Working with Reid and Hirshfield, Ball organized and managed the St. Paul Gophers in 1907. He even played on the team part of the season, but didn't finish the season there and moved back to Chicago to finish the year with the Leland Giants.

In 1908 Ball went back to Minneapolis, Minnesota and played for the Keystones. However, Frank Leland got Ball released from his contract, and he returned to Chicago to finish the season. He played winter ball in 1908-1909 for the Fe club of Havana, Cuba, winning 12 out of 15 games. He prevented the Almendares from winning the pennant which they had won five years in a row. When the winter season closed on March 31, 1909, he joined the Lelands at spring training in Memphis, Tennessee in April and toured the south, never losing a game in Spring Training.

Ball opened the 1909 season with the Leland Giants, losing only one out of 25 league games that year.
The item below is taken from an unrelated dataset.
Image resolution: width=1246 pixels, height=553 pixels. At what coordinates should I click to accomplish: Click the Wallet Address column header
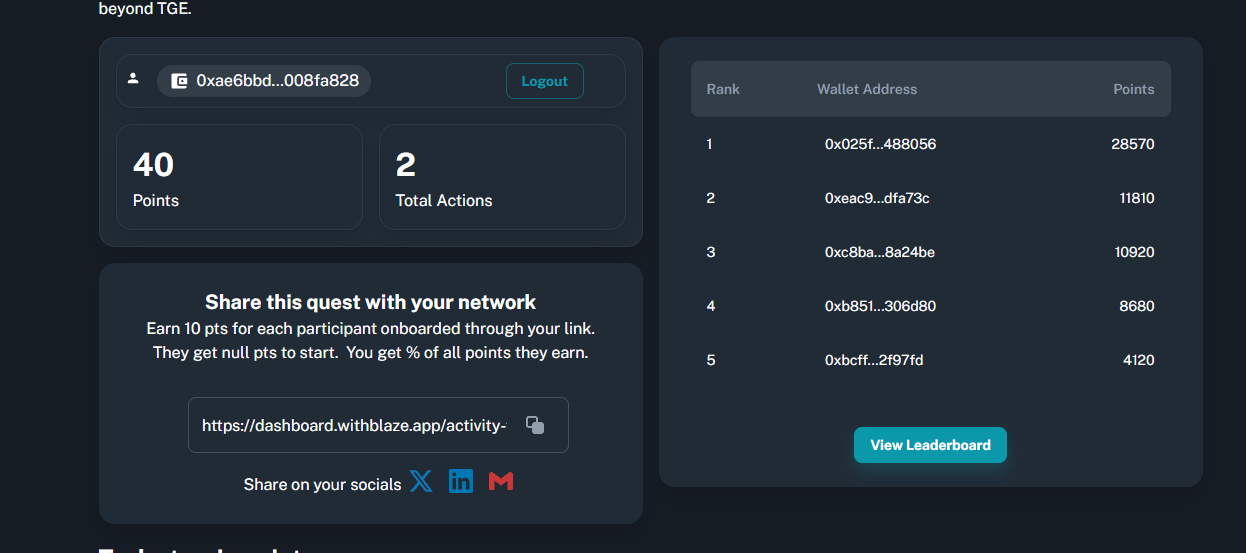(866, 89)
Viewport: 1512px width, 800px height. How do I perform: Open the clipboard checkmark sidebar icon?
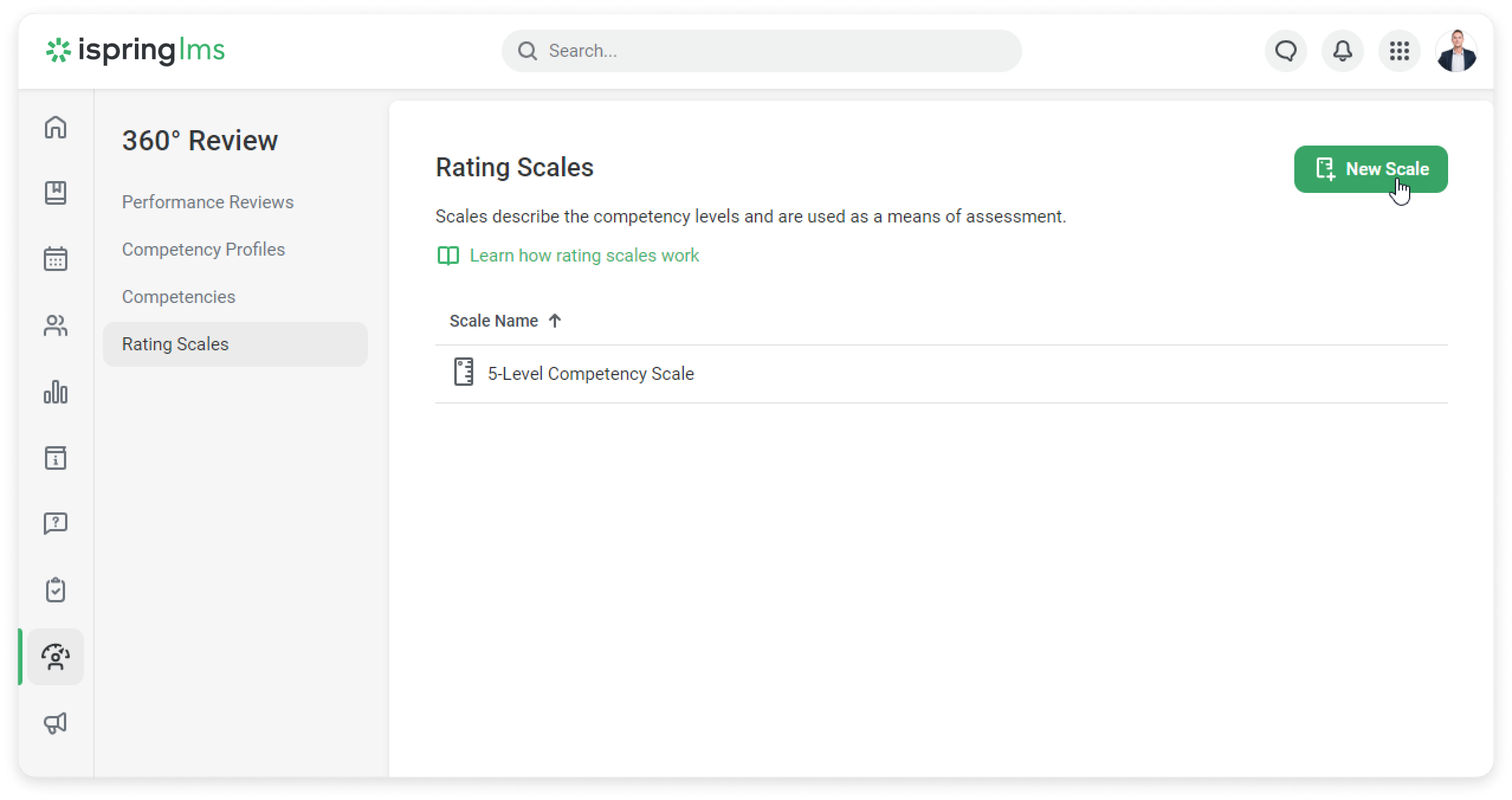pyautogui.click(x=56, y=590)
Sportswriter and fellow player Jimmy Smith put Ball on his 1909 "All American Team."

He was still pitching for the Chicago Giants into his 40s when the Negro National League formed in 1920 and 1921.

==Death and legacy==

Ball died in Chicago. He is buried at the Lincoln Cemetery at Blue Island, Illinois.

Six years after his death, Ball received votes listing him on the 1952 Pittsburgh Courier player-voted poll of the Negro leagues' best players ever.